As reported by the Swiss Federal Bureau of Statistics this morning, the import price and producer prices index rose by 0.4% in April (+ 2.7% in annual terms), mainly due to higher oil and equipment prices. The forecast was +0.3% and + 3.0%, respectively.
This has not yet led to an increase in consumer prices; annual consumer inflation in Switzerland is 0.8%. Nevertheless, the current weakening of the Swiss franc and the increase in producer prices can increase inflationary pressures and provoke the acceleration of consumer inflation in the coming months.
This, on the one hand, can contribute to changing the NBS rhetoric about the current monetary policy. On the other hand, the NBS already almost traditionally considers the franc overbought and conducts an extra-soft monetary policy aimed at reducing the relative value of the franc.
As you know, in mid-March, the Swiss National Bank left its negative interest rates unchanged. The deposit rate remained at the level of -0.75%, the range for the 3-month LIBOR rate also remained unchanged, between -1.25% and -0.25%. The NBS traditionally stated that the franc rate is still too high, which indicates that the NBS still intends to keep rates in the negative territory.
"The bank still considers it necessary to have a negative interest rate and is ready to intervene in the foreign exchange market, if the situation requires it", the NBS said.
At the moment, the USD / CHF reached the levels of October-November last year, near the mark 1.0030, from which the weakening of the pair began. Beginning in February, when the USD / CHF reached its 3-year lows near the 0.9200 mark, then the pair almost weekly grew.
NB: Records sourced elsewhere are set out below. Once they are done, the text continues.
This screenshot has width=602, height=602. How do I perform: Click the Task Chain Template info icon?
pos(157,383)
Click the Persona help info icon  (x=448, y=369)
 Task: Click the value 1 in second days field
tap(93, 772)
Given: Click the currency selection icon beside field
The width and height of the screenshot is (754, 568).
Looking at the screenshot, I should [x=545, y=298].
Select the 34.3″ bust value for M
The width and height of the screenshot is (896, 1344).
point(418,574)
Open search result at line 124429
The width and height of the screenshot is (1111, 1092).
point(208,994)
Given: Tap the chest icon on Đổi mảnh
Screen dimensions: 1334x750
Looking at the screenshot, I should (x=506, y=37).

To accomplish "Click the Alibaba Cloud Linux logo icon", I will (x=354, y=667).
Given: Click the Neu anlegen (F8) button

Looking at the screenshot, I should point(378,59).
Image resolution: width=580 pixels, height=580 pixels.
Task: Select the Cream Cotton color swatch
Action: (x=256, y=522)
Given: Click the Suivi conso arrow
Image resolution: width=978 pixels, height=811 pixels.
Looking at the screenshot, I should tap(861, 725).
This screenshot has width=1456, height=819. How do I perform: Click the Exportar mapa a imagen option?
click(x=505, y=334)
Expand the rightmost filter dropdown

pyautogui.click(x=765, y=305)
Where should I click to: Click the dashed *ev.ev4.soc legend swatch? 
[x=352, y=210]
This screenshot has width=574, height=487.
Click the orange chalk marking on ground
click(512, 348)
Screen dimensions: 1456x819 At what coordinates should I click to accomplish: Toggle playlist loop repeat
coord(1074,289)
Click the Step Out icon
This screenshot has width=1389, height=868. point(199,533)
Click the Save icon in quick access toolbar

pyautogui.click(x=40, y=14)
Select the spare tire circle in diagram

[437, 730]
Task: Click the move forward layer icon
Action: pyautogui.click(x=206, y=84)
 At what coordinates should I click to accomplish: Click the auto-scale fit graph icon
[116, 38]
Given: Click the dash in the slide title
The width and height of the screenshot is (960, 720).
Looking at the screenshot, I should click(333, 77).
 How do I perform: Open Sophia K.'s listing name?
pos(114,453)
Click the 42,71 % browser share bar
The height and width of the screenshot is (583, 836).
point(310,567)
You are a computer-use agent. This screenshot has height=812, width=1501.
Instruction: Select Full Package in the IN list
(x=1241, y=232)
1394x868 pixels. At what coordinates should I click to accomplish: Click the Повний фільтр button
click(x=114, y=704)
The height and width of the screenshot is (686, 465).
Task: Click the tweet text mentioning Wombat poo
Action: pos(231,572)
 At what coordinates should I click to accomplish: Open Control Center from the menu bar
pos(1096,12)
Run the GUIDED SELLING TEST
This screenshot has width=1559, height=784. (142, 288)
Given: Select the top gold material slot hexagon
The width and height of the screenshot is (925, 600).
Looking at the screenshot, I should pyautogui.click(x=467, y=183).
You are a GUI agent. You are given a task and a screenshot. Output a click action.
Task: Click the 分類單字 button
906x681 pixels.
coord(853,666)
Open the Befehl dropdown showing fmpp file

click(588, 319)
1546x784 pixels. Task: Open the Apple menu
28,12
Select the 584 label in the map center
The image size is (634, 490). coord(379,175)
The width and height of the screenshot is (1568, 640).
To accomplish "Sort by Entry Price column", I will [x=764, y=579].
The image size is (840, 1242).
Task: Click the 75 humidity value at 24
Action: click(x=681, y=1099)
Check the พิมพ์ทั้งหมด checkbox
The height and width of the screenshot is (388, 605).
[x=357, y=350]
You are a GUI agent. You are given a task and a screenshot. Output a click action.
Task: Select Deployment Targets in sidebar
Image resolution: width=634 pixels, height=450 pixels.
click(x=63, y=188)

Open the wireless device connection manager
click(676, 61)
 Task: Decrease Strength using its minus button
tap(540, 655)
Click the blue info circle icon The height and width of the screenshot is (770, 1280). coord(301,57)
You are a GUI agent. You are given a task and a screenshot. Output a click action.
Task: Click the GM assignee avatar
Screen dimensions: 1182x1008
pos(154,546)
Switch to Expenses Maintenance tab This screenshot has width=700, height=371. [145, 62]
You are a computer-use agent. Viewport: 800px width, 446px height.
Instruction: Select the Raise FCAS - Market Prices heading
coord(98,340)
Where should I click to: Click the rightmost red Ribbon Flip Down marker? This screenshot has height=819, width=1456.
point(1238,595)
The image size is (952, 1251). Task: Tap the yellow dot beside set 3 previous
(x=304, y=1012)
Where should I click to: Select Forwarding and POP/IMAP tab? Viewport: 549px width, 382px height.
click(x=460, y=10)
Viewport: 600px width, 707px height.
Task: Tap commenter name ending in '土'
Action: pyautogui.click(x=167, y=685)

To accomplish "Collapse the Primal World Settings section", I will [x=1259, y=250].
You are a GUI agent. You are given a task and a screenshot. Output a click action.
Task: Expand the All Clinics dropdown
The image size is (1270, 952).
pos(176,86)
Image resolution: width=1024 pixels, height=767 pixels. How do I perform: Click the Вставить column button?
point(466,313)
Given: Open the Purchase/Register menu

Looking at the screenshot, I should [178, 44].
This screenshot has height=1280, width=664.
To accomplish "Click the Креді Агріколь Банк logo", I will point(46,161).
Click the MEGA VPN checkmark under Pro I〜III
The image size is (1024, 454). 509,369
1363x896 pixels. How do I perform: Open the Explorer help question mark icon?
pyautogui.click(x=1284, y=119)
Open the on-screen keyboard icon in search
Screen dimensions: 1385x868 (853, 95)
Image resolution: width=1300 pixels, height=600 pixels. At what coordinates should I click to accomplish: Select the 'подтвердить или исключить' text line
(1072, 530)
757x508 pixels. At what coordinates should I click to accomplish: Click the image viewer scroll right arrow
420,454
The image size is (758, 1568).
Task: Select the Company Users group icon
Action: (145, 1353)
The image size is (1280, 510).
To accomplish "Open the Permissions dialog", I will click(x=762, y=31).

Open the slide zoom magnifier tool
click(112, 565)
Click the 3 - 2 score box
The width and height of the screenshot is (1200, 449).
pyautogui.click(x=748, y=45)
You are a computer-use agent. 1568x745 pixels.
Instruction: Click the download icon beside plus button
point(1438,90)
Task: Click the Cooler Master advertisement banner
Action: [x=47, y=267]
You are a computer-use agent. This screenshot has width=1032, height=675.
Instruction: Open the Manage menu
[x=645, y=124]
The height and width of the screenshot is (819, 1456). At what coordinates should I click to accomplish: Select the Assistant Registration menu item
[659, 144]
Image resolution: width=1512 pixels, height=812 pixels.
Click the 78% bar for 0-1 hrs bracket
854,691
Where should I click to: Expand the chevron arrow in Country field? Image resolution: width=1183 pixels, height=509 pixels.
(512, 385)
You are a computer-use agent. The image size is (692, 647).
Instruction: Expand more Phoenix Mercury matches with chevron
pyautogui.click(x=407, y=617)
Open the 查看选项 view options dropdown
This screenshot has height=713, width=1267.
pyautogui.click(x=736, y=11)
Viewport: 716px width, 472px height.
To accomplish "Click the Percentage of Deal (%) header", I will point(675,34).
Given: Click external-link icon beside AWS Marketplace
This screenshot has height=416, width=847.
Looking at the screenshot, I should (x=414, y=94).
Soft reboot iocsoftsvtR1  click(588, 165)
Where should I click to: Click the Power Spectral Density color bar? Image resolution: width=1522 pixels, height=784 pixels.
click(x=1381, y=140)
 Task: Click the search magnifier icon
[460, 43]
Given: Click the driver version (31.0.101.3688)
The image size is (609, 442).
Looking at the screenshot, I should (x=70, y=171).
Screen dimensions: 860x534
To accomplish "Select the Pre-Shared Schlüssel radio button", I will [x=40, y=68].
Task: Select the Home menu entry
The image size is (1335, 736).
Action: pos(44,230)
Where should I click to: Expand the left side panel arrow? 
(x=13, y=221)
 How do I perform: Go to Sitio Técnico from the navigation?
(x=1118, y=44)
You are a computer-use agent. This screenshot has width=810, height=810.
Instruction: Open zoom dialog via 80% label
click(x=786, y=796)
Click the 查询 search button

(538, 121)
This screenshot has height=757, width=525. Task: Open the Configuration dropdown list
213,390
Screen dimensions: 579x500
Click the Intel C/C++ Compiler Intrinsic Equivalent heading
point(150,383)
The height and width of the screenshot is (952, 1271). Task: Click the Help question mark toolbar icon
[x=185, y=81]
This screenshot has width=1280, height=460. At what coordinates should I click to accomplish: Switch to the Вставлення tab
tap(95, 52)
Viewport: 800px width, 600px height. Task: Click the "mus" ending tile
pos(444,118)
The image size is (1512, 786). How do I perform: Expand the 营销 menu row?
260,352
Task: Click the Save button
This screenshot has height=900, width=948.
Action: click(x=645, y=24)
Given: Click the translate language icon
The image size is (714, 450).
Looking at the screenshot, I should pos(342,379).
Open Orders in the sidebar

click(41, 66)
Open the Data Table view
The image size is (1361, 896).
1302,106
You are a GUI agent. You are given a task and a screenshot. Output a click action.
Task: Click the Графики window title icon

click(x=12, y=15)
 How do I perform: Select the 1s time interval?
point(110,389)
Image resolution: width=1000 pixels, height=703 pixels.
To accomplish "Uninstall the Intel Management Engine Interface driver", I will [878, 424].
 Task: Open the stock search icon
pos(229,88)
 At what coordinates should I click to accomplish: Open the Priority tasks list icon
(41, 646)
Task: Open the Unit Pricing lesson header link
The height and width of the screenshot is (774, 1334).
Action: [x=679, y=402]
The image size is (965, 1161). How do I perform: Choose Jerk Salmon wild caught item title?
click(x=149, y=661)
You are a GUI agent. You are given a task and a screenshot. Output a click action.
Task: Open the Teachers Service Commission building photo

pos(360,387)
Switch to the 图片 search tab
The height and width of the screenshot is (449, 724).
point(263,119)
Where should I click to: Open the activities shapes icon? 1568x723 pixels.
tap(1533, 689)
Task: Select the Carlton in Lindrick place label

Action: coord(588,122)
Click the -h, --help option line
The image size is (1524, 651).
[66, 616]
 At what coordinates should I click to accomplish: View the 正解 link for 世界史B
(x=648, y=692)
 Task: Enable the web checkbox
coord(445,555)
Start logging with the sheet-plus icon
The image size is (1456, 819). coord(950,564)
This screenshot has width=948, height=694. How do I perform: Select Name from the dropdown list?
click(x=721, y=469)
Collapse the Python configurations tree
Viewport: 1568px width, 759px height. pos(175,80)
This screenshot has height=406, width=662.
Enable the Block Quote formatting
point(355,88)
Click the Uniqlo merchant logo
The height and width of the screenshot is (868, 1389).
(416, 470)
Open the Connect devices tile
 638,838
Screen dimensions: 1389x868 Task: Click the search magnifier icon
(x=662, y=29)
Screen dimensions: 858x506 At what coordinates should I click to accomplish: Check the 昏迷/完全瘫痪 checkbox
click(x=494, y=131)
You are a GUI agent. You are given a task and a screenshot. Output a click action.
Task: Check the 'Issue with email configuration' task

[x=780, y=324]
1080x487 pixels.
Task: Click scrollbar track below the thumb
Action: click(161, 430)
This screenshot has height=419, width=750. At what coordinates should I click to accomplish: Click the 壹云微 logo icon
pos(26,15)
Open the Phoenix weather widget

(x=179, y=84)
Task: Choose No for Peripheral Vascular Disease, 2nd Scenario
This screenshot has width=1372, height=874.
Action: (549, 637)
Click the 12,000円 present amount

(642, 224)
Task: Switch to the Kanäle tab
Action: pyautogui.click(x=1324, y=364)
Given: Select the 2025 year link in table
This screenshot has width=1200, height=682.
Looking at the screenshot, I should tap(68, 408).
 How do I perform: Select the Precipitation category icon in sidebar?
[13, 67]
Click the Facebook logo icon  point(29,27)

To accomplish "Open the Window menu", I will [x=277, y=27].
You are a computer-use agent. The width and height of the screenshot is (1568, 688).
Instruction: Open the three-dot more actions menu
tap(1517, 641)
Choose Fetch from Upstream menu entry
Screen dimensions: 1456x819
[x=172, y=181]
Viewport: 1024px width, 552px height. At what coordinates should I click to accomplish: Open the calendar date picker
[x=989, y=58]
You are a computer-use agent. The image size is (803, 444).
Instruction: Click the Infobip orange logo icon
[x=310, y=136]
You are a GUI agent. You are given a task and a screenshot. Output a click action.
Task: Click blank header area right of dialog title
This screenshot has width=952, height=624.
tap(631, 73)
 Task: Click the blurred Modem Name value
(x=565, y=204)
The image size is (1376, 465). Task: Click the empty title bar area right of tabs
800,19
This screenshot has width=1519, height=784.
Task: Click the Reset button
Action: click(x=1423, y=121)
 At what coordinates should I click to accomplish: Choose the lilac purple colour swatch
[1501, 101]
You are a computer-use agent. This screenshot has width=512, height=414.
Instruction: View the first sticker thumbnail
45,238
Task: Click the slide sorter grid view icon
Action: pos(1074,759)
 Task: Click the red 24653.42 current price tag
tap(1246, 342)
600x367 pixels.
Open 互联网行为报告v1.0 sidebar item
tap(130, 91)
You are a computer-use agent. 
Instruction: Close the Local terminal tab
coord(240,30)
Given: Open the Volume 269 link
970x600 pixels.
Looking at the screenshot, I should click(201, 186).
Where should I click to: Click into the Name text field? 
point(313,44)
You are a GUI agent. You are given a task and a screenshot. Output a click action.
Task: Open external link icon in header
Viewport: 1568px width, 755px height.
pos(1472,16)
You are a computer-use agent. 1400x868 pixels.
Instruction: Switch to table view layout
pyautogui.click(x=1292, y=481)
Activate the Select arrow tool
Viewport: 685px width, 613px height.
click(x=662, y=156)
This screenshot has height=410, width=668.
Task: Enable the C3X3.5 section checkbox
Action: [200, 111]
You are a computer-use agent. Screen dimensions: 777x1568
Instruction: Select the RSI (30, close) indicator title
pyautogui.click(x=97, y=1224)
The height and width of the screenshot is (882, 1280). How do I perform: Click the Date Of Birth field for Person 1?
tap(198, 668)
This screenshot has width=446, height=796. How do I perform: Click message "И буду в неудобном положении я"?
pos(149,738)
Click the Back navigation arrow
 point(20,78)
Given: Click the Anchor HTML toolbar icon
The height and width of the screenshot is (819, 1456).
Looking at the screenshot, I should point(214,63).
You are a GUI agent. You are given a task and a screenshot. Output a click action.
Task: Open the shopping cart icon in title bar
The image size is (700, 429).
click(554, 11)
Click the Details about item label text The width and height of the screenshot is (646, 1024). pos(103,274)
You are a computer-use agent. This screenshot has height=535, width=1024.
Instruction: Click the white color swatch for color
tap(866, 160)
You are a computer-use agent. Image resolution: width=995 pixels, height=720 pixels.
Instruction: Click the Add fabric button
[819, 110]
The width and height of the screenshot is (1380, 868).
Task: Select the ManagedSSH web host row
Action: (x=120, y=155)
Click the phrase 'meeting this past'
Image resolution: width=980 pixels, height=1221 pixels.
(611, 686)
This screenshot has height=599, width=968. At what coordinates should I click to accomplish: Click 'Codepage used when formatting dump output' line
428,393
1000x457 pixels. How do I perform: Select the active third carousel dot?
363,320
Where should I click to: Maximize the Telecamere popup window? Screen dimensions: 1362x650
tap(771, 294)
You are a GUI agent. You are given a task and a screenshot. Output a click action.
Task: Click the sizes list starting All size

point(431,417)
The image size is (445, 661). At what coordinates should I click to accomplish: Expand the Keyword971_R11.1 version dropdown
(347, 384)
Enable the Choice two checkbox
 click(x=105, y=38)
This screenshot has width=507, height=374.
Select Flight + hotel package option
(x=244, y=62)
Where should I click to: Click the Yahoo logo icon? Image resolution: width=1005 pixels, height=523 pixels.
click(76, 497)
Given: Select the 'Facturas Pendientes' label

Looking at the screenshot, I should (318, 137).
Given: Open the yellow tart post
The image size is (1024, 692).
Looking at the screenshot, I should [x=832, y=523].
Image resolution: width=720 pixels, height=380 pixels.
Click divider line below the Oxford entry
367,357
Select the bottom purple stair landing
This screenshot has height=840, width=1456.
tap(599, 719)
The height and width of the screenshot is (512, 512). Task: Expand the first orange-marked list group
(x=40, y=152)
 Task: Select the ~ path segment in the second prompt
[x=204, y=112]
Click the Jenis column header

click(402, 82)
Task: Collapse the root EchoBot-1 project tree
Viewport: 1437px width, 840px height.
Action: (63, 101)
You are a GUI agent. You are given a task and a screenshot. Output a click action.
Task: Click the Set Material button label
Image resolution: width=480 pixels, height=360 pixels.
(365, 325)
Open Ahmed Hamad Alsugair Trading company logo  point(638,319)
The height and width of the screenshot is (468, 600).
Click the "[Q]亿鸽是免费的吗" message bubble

During this period, the dynamics of the USD / CHF was determined, basically, by a large-scale strengthening of the dollar.
A cheap franc is beneficial to Swiss exporters. It will be interesting now to listen to the opinion of the head of the NBS, Thomas Jordan, about the current weakening of the franc. Will his performance strengthen the franc and reduce the USD / CHF from current levels, or the NBS will be tolerant of further weakening of the franc and the growth of the pair USD / CHF to the resistance level of 1.0300. From this level twice in the last 3 years (in November 2015 and December 2016) another wave of USD / CHF decline began.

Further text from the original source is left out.